• **Task details**: Please print out every entry below, verbatim.

------ The data ------

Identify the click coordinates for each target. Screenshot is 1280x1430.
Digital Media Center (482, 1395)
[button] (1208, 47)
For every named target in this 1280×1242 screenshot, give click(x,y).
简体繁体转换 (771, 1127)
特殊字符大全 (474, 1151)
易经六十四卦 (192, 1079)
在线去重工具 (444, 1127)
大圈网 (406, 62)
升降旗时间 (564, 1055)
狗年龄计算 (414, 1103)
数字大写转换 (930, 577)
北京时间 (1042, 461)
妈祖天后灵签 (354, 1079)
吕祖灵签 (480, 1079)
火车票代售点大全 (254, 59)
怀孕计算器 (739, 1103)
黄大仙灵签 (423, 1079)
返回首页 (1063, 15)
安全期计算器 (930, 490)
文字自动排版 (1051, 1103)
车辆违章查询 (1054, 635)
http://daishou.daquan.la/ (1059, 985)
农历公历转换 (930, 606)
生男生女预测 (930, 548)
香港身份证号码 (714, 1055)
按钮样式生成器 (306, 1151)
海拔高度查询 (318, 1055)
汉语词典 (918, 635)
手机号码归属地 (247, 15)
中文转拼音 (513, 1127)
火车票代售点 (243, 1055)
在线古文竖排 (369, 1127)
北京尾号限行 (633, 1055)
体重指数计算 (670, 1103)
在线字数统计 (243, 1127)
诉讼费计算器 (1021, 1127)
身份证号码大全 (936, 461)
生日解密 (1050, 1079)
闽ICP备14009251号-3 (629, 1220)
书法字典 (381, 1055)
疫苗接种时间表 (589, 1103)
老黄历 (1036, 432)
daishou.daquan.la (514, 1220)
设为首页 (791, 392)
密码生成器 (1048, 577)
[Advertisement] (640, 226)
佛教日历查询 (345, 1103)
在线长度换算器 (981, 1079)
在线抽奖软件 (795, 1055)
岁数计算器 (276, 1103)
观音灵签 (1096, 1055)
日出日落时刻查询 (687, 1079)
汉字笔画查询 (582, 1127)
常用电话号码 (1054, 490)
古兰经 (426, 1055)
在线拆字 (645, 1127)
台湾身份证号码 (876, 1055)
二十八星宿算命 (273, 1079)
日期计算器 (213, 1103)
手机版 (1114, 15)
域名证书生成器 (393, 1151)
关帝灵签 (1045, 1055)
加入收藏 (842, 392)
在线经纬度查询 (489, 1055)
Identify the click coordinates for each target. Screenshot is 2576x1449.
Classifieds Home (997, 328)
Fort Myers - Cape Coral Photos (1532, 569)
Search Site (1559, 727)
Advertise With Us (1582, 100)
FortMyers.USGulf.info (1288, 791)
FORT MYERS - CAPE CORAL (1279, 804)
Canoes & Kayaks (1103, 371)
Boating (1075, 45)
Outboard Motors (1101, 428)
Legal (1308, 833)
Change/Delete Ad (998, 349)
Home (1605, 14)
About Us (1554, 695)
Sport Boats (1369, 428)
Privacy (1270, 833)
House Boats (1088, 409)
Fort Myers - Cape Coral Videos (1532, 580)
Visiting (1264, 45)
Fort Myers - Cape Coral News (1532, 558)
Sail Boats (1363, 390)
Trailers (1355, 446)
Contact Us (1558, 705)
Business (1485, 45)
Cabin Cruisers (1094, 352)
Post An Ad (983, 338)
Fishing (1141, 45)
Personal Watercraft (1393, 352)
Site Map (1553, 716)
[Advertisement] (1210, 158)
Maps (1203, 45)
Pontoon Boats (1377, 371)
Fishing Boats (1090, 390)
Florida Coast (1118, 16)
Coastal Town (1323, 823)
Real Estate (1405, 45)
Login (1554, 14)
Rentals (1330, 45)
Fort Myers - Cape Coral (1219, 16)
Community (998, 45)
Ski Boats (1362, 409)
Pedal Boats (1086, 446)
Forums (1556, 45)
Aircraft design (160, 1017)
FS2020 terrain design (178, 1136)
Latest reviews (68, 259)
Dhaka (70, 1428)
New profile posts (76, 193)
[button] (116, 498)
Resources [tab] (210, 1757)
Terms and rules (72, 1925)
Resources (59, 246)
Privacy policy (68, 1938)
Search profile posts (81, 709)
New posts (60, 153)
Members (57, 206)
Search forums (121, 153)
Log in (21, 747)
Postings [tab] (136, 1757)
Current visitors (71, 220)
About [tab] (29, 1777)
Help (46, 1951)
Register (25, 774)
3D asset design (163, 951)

------

• **Reply to the task**:
Identify the click coordinates for each target. Screenshot is 1280x1430.
Digital Media Center (482, 1395)
[button] (1208, 47)
For every named target in this 1280×1242 screenshot, give click(x,y).
简体繁体转换 (771, 1127)
特殊字符大全 (474, 1151)
易经六十四卦 (192, 1079)
在线去重工具 (444, 1127)
大圈网 (406, 62)
升降旗时间 (564, 1055)
狗年龄计算 (414, 1103)
数字大写转换 (930, 577)
北京时间 (1042, 461)
妈祖天后灵签 (354, 1079)
吕祖灵签 (480, 1079)
火车票代售点大全 (254, 59)
怀孕计算器 (739, 1103)
黄大仙灵签 (423, 1079)
返回首页 (1063, 15)
安全期计算器 (930, 490)
文字自动排版 (1051, 1103)
车辆违章查询 (1054, 635)
http://daishou.daquan.la/ (1059, 985)
农历公历转换 (930, 606)
生男生女预测 (930, 548)
香港身份证号码 (714, 1055)
按钮样式生成器 (306, 1151)
海拔高度查询 (318, 1055)
汉语词典 (918, 635)
手机号码归属地 (247, 15)
中文转拼音 (513, 1127)
火车票代售点 (243, 1055)
在线古文竖排 (369, 1127)
北京尾号限行 (633, 1055)
体重指数计算 (670, 1103)
在线字数统计 (243, 1127)
诉讼费计算器 (1021, 1127)
身份证号码大全 (936, 461)
生日解密 (1050, 1079)
闽ICP备14009251号-3 (629, 1220)
书法字典 (381, 1055)
疫苗接种时间表 (589, 1103)
老黄历 (1036, 432)
daishou.daquan.la (514, 1220)
设为首页 (791, 392)
密码生成器 (1048, 577)
[Advertisement] (640, 226)
佛教日历查询 (345, 1103)
在线长度换算器 (981, 1079)
在线抽奖软件 (795, 1055)
岁数计算器 (276, 1103)
观音灵签 (1096, 1055)
日出日落时刻查询 (687, 1079)
汉字笔画查询 (582, 1127)
常用电话号码 (1054, 490)
古兰经 (426, 1055)
在线拆字 (645, 1127)
台湾身份证号码 (876, 1055)
二十八星宿算命 (273, 1079)
日期计算器 (213, 1103)
手机版 (1114, 15)
域名证书生成器 (393, 1151)
关帝灵签 (1045, 1055)
加入收藏 (842, 392)
在线经纬度查询 (489, 1055)
Identify the click coordinates for each target. Screenshot is 2576x1449.
Classifieds Home (997, 328)
Fort Myers - Cape Coral Photos (1532, 569)
Search Site (1559, 727)
Advertise With Us (1582, 100)
FortMyers.USGulf.info (1288, 791)
FORT MYERS - CAPE CORAL (1279, 804)
Canoes & Kayaks (1103, 371)
Boating (1075, 45)
Outboard Motors (1101, 428)
Legal (1308, 833)
Change/Delete Ad (998, 349)
Home (1605, 14)
About Us (1554, 695)
Sport Boats (1369, 428)
Privacy (1270, 833)
House Boats (1088, 409)
Fort Myers - Cape Coral Videos (1532, 580)
Visiting (1264, 45)
Fort Myers - Cape Coral News (1532, 558)
Sail Boats (1363, 390)
Trailers (1355, 446)
Contact Us (1558, 705)
Business (1485, 45)
Cabin Cruisers (1094, 352)
Post An Ad (983, 338)
Fishing (1141, 45)
Personal Watercraft (1393, 352)
Site Map (1553, 716)
[Advertisement] (1210, 158)
Maps (1203, 45)
Pontoon Boats (1377, 371)
Fishing Boats (1090, 390)
Florida Coast (1118, 16)
Coastal Town (1323, 823)
Real Estate (1405, 45)
Login (1554, 14)
Rentals (1330, 45)
Fort Myers - Cape Coral (1219, 16)
Community (998, 45)
Ski Boats (1362, 409)
Pedal Boats (1086, 446)
Forums (1556, 45)
Aircraft design (160, 1017)
FS2020 terrain design (178, 1136)
Latest reviews (68, 259)
Dhaka (70, 1428)
New profile posts (76, 193)
[button] (116, 498)
Resources [tab] (210, 1757)
Terms and rules (72, 1925)
Resources (59, 246)
Privacy policy (68, 1938)
Search profile posts (81, 709)
New posts (60, 153)
Members (57, 206)
Search forums (121, 153)
Log in (21, 747)
Postings [tab] (136, 1757)
Current visitors (71, 220)
About [tab] (29, 1777)
Help (46, 1951)
Register (25, 774)
3D asset design (163, 951)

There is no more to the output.